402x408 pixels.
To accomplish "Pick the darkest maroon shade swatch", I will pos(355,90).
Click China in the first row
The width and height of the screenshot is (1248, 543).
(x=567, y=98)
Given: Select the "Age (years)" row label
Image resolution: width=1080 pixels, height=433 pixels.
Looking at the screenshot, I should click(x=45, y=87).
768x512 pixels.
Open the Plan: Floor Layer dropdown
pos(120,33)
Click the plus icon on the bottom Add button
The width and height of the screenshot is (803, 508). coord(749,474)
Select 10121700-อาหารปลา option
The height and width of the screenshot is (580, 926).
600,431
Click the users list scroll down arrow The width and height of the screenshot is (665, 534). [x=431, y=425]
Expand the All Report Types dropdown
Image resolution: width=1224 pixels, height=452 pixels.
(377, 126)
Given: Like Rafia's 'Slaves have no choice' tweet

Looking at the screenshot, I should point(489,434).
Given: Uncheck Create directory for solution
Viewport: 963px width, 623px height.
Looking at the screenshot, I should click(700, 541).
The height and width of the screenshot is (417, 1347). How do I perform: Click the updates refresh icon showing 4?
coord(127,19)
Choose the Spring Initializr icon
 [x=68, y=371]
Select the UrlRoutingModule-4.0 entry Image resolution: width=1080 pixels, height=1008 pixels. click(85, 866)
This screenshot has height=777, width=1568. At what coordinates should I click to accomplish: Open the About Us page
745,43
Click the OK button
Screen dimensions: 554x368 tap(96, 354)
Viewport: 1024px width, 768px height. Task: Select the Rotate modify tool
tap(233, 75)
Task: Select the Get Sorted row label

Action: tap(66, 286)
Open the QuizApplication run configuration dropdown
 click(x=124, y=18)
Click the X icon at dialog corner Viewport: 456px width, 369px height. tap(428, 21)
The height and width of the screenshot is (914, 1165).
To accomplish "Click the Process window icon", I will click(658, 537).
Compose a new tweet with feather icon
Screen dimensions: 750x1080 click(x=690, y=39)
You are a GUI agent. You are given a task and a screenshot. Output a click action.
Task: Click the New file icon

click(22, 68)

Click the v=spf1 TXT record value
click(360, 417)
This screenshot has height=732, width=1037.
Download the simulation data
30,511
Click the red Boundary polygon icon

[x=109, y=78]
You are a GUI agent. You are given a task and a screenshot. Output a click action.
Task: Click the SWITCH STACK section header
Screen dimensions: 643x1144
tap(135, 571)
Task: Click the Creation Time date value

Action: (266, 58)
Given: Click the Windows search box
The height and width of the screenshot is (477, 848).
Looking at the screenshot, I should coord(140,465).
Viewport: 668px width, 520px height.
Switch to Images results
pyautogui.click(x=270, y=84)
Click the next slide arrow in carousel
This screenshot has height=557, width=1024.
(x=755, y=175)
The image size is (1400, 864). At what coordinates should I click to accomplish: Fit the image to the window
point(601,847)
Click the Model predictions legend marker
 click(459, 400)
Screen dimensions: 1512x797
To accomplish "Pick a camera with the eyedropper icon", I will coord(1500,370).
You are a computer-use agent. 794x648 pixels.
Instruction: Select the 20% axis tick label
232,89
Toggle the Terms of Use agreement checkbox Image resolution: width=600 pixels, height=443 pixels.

==================================================

- **WHAT THE EXERCISE ASKS**: Copy out each line of the records character for character.

- **OUTPUT FOR THIS EXERCISE**:
402x408 pixels.
To accomplish "Pick the darkest maroon shade swatch", I will pos(355,90).
Click China in the first row
The width and height of the screenshot is (1248, 543).
(x=567, y=98)
Given: Select the "Age (years)" row label
Image resolution: width=1080 pixels, height=433 pixels.
Looking at the screenshot, I should click(x=45, y=87).
768x512 pixels.
Open the Plan: Floor Layer dropdown
pos(120,33)
Click the plus icon on the bottom Add button
The width and height of the screenshot is (803, 508). coord(749,474)
Select 10121700-อาหารปลา option
The height and width of the screenshot is (580, 926).
600,431
Click the users list scroll down arrow The width and height of the screenshot is (665, 534). [x=431, y=425]
Expand the All Report Types dropdown
Image resolution: width=1224 pixels, height=452 pixels.
(377, 126)
Given: Like Rafia's 'Slaves have no choice' tweet

Looking at the screenshot, I should point(489,434).
Given: Uncheck Create directory for solution
Viewport: 963px width, 623px height.
Looking at the screenshot, I should click(700, 541).
The height and width of the screenshot is (417, 1347). How do I perform: Click the updates refresh icon showing 4?
coord(127,19)
Choose the Spring Initializr icon
 [x=68, y=371]
Select the UrlRoutingModule-4.0 entry Image resolution: width=1080 pixels, height=1008 pixels. click(85, 866)
This screenshot has height=777, width=1568. At what coordinates should I click to accomplish: Open the About Us page
745,43
Click the OK button
Screen dimensions: 554x368 tap(96, 354)
Viewport: 1024px width, 768px height. Task: Select the Rotate modify tool
tap(233, 75)
Task: Select the Get Sorted row label

Action: tap(66, 286)
Open the QuizApplication run configuration dropdown
 click(x=124, y=18)
Click the X icon at dialog corner Viewport: 456px width, 369px height. tap(428, 21)
The height and width of the screenshot is (914, 1165).
To accomplish "Click the Process window icon", I will click(658, 537).
Compose a new tweet with feather icon
Screen dimensions: 750x1080 click(x=690, y=39)
You are a GUI agent. You are given a task and a screenshot. Output a click action.
Task: Click the New file icon

click(22, 68)

Click the v=spf1 TXT record value
click(360, 417)
This screenshot has height=732, width=1037.
Download the simulation data
30,511
Click the red Boundary polygon icon

[x=109, y=78]
You are a GUI agent. You are given a task and a screenshot. Output a click action.
Task: Click the SWITCH STACK section header
Screen dimensions: 643x1144
tap(135, 571)
Task: Click the Creation Time date value

Action: (266, 58)
Given: Click the Windows search box
The height and width of the screenshot is (477, 848).
Looking at the screenshot, I should coord(140,465).
Viewport: 668px width, 520px height.
Switch to Images results
pyautogui.click(x=270, y=84)
Click the next slide arrow in carousel
This screenshot has height=557, width=1024.
(x=755, y=175)
The image size is (1400, 864). At what coordinates should I click to accomplish: Fit the image to the window
point(601,847)
Click the Model predictions legend marker
 click(459, 400)
Screen dimensions: 1512x797
To accomplish "Pick a camera with the eyedropper icon", I will coord(1500,370).
You are a computer-use agent. 794x648 pixels.
Instruction: Select the 20% axis tick label
232,89
Toggle the Terms of Use agreement checkbox Image resolution: width=600 pixels, height=443 pixels.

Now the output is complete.